= Vos consignes =
Transcrivez à l'identique le passage du texte sur la Déclaration des droits de l'Homme de l'ASEAN compris entre « M. Ai souligne » et « l’Homme de l’ASEAN. », bornes incluses.

= Extrait du texte =
"""

Avec une référence du bout des lèvres aux principes de la Déclaration Universelle des Droits de l’Homme, la Déclaration des droits de l’Homme de l’ASEAN écarte ces principes en les assujettissant à la réalisation des droits de l’Homme dans un « contexte régional et national » et dans « différents contextes politiques, économiques, juridiques, sociaux, culturels, historiques et religieux » (Paragraphe 7), et en soulignant les principes de « non-confrontation, de rejet du deux poids deux mesures et de non-politisation » des droits de l’Homme (Paragraphe 9).

« La Déclaration des Droits de l’Homme de l’ASEAN donne aux gouvernements de l’ASEAN un véritable « permis de réprimer », une justification pour continuer à violer les droits de l’Homme de leurs citoyens », a dit le Président du Comité Vietnam pour la Défense des Droits de l’Homme Vo van Ai. « C’est également un retour en arrière. La Déclaration des Droits de l’Homme de l’ASEAN réveille le spectre des « Valeurs Asiatiques » invoquées dans les années 1990s pour justifier l’exception de l’Asie au principe de l’universalité des droits de l’Homme ». M. Ai rappelle ainsi que le Vietnam et d’autres pays de l’ASEAN avaient signé la « Déclaration de Bangkok » qui en appelait à une « exception asiatique » à l’universalité au motif de « particularités nationales et régionales » et exigeait « la non-ingérence dans les affaires internes des Etats, et le non-usage des droits de l’Homme comme instrument de pression politique ». « Les « Valeurs Asiatiques » ont été vigoureusement rejetées par les Etats-membres de l’ONU lors de la Conférence Mondiale des Droits de l’Homme de Vienne en 1993 », a-t-il dit. « Aujourd’hui elles sont ressuscitées par La Déclaration des Droits de l’Homme de l’ASEAN ».

M. Ai souligne que la Déclaration des Droits de l’Homme de l’ASEAN aura un impact particulier au Vietnam. Nombre de ses articles soumettent la jouissance des droits de l’Homme aux lois nationales au lieu d’exiger des lois nationales de se conformer aux droits fondamentaux. Le Vietnam s’est engagé dans une féroce répression contre les blogueurs, les défenseurs des droits de l’Homme, les dissidents politiques et religieux au prétexte des lois fourre-tout sur la « sécurité nationale », qui sont incompatibles avec le droit international. Cette répression pourra dès lors être justifiée par la Déclaration des Droits de l’Homme de l’ASEAN.

"""

= Matériel fourni =
"""

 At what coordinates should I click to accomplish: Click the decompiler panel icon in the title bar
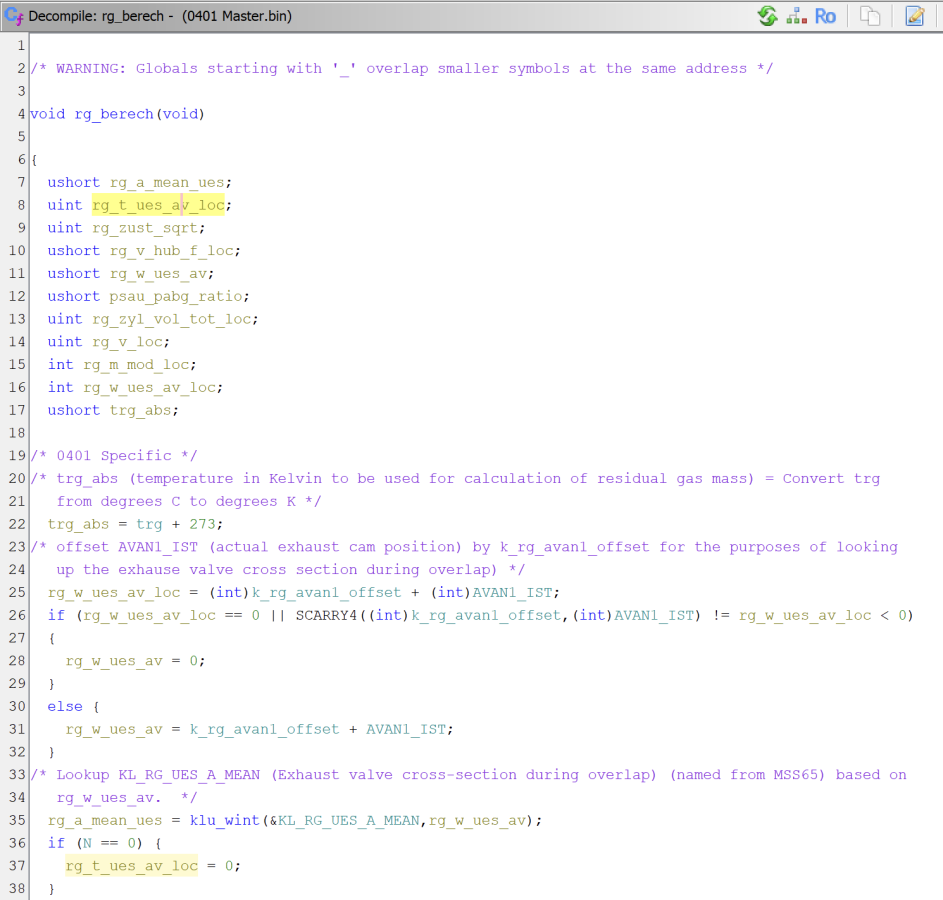[x=13, y=16]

"""

= Réponse finale =
M. Ai souligne que la Déclaration des Droits de l’Homme de l’ASEAN aura un impact particulier au Vietnam. Nombre de ses articles soumettent la jouissance des droits de l’Homme aux lois nationales au lieu d’exiger des lois nationales de se conformer aux droits fondamentaux. Le Vietnam s’est engagé dans une féroce répression contre les blogueurs, les défenseurs des droits de l’Homme, les dissidents politiques et religieux au prétexte des lois fourre-tout sur la « sécurité nationale », qui sont incompatibles avec le droit international. Cette répression pourra dès lors être justifiée par la Déclaration des Droits de l’Homme de l’ASEAN.